Vous vous êtes donc formée spécifiquement.
« À partir de 2020, j’ai commencé à suivre des cours. D’abord en Communication Non Violente, puis en médiation de conflits. Mon travail de mémoire, en 2024, portait sur « La séparation parentale — Le vécu des parents face à celui de l’enfant lors d’une séparation parentale ». En choisissant ce sujet, j’ai compris les liens entre tous les moments importants de ma vie, et la transmission de mes acquis m’est apparue comme une évidence. »
Aujourd’hui, vous proposez des ateliers « Communication et gestion de conflit ». En quoi consistent-ils ?
« De mon cursus, j’ai tiré des enseignements très divers. Je les ai compilés afin de créer ma propre méthode pour des groupes de 4 à 8 personnes. Les ateliers permettent d’entrevoir ou d’approfondir les mécanismes personnels au moyen d’exercices en groupe et en binôme. Dans leur cadre, en s’exprimant, il est possible d’explorer des postures réactives différentes de celles du quotidien, de travailler l’écoute active, d’apprendre à contrer des critiques négatives. Le but : que les participants s’approprient leur authenticité. Je leur donne un support de cours, et ils peuvent ainsi s’y référer en répétant certains scénarios avec des proches, par exemple. J’utilise des situations réelles ou fictives. Ensemble, nous les décortiquons, nous cherchons le point de bascule et réfléchissons à des alternatives viables. Mis en position d’observateurs, les membres du groupe prennent du recul, en contenant les émotions. »

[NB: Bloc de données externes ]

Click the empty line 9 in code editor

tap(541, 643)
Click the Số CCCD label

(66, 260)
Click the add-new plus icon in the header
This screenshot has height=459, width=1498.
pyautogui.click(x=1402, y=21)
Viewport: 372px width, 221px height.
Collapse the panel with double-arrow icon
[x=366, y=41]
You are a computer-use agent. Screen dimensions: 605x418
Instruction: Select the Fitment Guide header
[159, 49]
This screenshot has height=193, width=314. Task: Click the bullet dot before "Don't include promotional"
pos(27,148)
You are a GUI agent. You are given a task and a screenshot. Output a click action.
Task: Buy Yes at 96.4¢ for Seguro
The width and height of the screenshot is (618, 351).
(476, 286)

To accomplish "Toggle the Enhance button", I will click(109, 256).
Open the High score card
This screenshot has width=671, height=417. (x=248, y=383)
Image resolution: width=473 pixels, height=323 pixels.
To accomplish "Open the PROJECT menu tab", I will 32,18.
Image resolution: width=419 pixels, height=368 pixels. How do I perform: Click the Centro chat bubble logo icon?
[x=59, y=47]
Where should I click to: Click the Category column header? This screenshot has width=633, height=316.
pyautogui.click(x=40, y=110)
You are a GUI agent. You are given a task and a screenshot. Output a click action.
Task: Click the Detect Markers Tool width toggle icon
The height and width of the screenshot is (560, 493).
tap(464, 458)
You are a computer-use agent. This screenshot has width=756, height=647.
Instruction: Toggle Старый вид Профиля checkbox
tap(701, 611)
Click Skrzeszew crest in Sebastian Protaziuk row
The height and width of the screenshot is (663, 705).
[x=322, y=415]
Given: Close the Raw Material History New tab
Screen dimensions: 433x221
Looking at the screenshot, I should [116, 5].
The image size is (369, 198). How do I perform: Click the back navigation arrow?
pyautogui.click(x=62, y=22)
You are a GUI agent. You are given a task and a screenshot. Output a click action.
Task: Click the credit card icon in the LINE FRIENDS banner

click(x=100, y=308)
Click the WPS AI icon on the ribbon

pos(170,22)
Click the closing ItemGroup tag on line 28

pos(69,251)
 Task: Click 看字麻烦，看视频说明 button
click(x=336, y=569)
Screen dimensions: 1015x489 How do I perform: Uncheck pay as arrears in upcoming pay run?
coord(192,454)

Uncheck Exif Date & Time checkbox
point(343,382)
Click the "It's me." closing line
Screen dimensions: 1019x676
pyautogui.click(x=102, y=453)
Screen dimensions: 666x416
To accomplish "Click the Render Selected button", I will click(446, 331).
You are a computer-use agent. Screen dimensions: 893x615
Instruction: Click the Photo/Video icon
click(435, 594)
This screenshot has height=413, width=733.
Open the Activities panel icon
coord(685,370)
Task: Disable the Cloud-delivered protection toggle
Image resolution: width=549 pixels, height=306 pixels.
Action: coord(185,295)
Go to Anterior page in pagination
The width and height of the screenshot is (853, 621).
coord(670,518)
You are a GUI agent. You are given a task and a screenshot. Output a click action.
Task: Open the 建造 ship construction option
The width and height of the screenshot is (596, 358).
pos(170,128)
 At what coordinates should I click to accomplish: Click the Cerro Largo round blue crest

Vous proposez donc des outils pour que l’expression des frustrations ou des colères puisse être entendue sans drame, et que le dialogue continue ?
« Oui. Souvent, lors d’un conflit, nous campons sur « J’ai raison » et l’autre aussi. Les deux parties sont sincères, mais elles oublient la complexité de leur nature, et si cela va trop loin, il est difficile de se rejoindre. Je pense ici à des situations de couple ou au binôme enfant-parent. La boîte à outils existe. Je la présente pendant les ateliers et nous l’explorons ensemble. Chacun utilise ensuite ceux qu’il souhaite. »
Diana Gossett œuvre à rapprocher les êtres humains. Certes nous sommes tous différents, mais nos besoins fondamentaux, théorisés par Marshall Rosenberg, restent les mêmes : subsistance, protection, affection, compréhension, participation, oisiveté, création, identité et liberté. Ils sont intrinsèques à notre essence, mais ils le sont aussi à celle de notre interlocuteur, celui avec qui nous risquons d’entrer en conflit. La paix se construit au quotidien avec notre entourage. Le contexte actuel nous démontre encore que nous sommes prêts à investir énormément d’énergie, de temps et de ressources dans les disputes, les conflits et même la guerre. Pourtant, si nous utilisions un peu de cette énergie, de ce temps et de ces ressources dans l’empathie, l’écoute et la recherche de solutions à l’amiable, la paix aurait plus de chance. Chaque pincée de paix apporte du bonheur et de la joie. Si une boîte à outils accessible y contribue, pourquoi pas ! Le prochain atelier s’articulera autour de trois rencontres qui se dérouleront à la Maison Blanche à Monthey de 19h30 à 22h dès le 4 septembre.